IoT technologies driving supply chain growth, says Frost & Sullivan
August 6, 2019
Technologies such as artificial intelligence, machine learning, blockchain and robotics will drive multiple growth opportunities in the supply chain, according to market watcher Frost & Sullivan.
The company’s latest analysis reveals that end-to-end visibility, predictive analysis, transparency and real-time insights are some of the benefits driving the adoption and implementation of IoT systems within the supply chain management (SCM) market. The trend towards IoT-enabled SCM is creating a convergence of disparate sets of providers and the rise of a new ecosystem that will have far-reaching benefits for users.
"Current supply chains will be reinvented as IoT-enabled systems allow unprecedented end-to-end visibility, remote tracking and control," said Deepali Sathe, senior industry analyst at Frost & Sullivan. "The increase in automation will significantly improve accuracy of predictions and speed of execution."
One of the biggest impacts of technology adoption on SCM has been the introduction of new business models. As data siloes diminish, users can focus on the benefits that can be achieved as a result of improved end-to-end visibility, ability to control devices remotely and automated processes.
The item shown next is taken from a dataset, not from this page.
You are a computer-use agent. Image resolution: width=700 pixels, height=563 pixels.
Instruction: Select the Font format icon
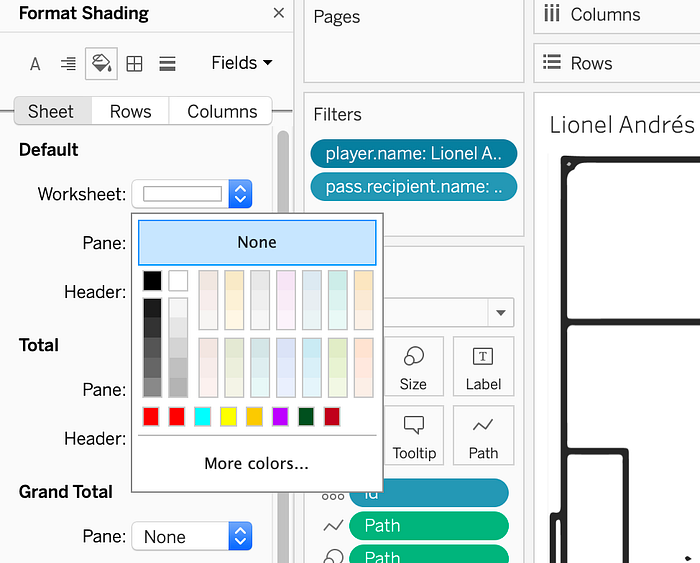[35, 64]
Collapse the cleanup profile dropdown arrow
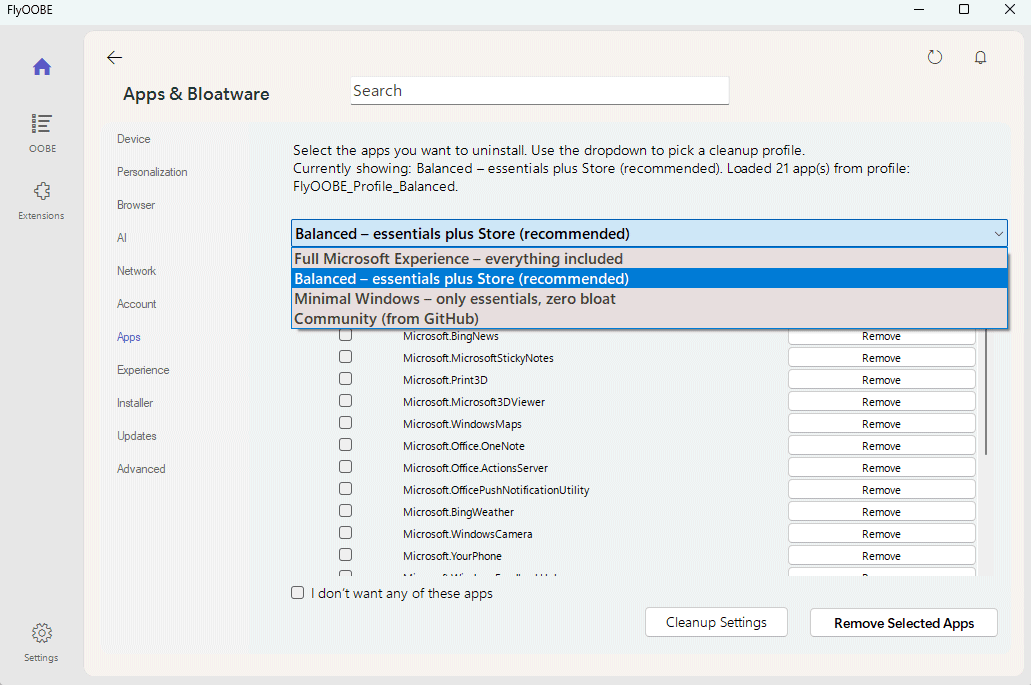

"Predictive analytics based on artificial intelligence, machine learning and big data analytics will reduce errors and take the guesswork out of planning, forecasting and execution," said Adrian Drozd, research director at Frost & Sullivan. "Technologies such as blockchain can create better and faster processes and prevent fraud, while robotics will enhance automation and precision for greater accuracy."
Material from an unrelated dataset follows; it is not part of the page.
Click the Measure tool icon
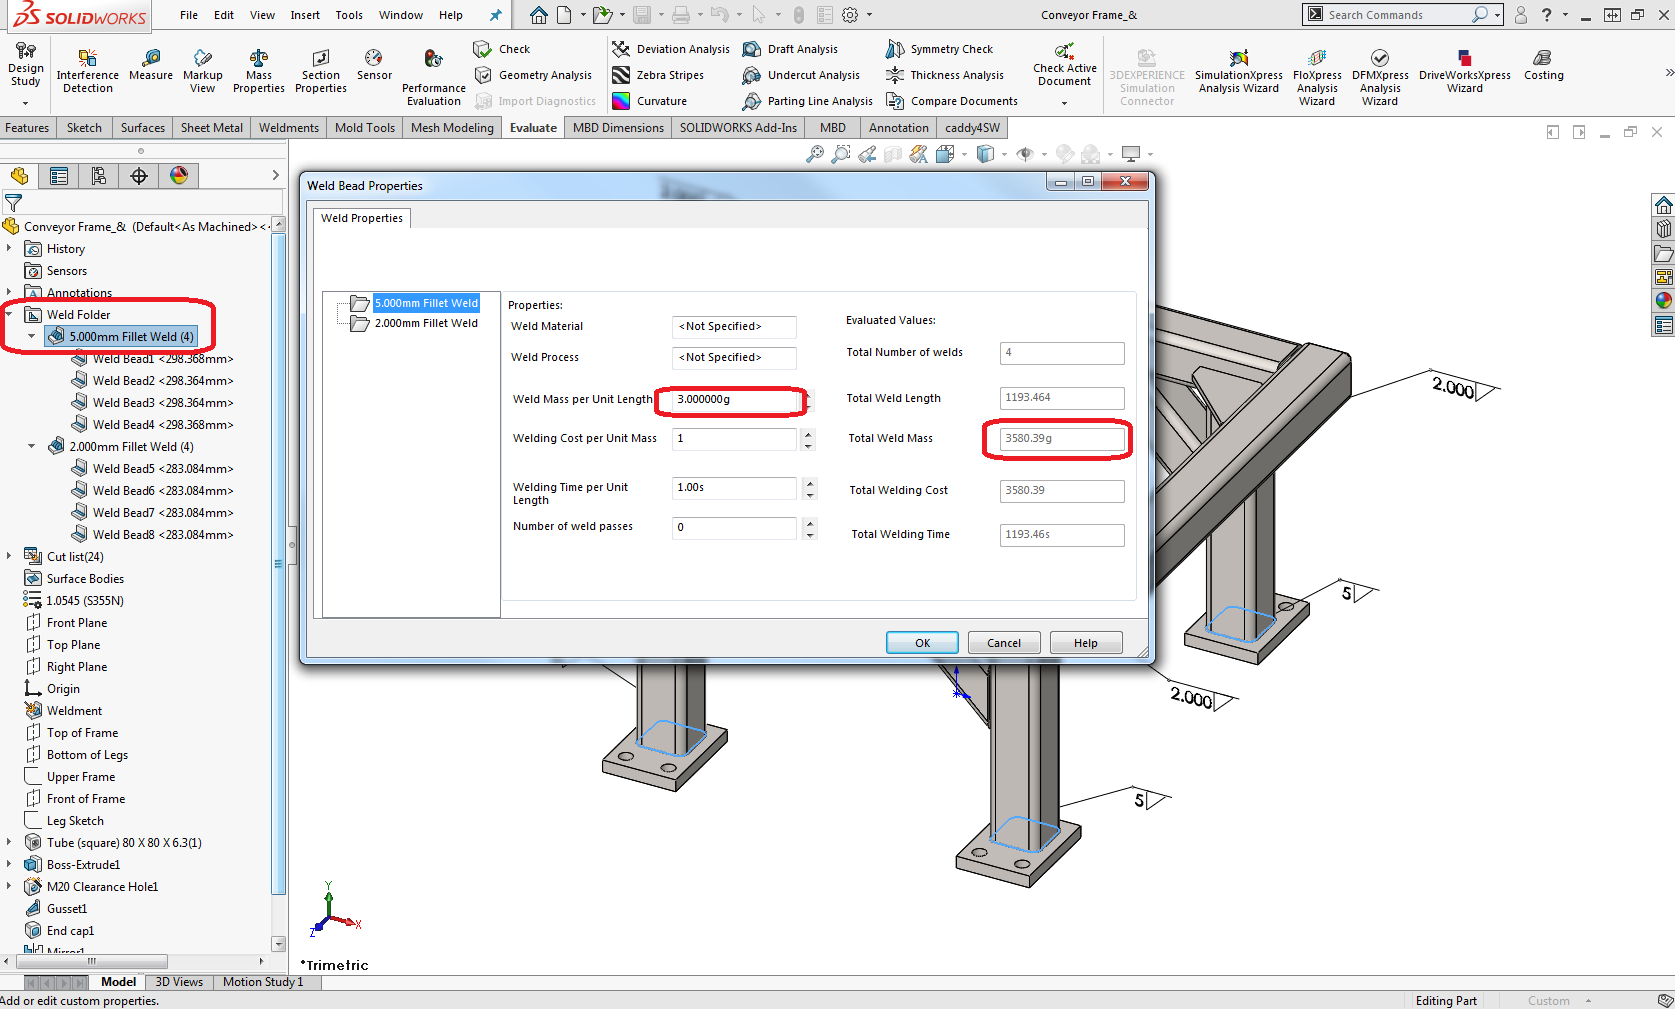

Vendors offering IoT-enabled products and services can tap into growth opportunities by:
- Focussing on increasing demand for IoT-enabled, multi-function robots and cobots;
- Investing in the development of sensors and tags required for connected devices;
- Offering strong, multi-layered cyber security to tackle potential threats;
- Harnessing data using AI and machine learning technologies to enable the likes of chatbots or smart home speakers; and
- Meeting customer preference for XaaS business models such as platforms and sensors.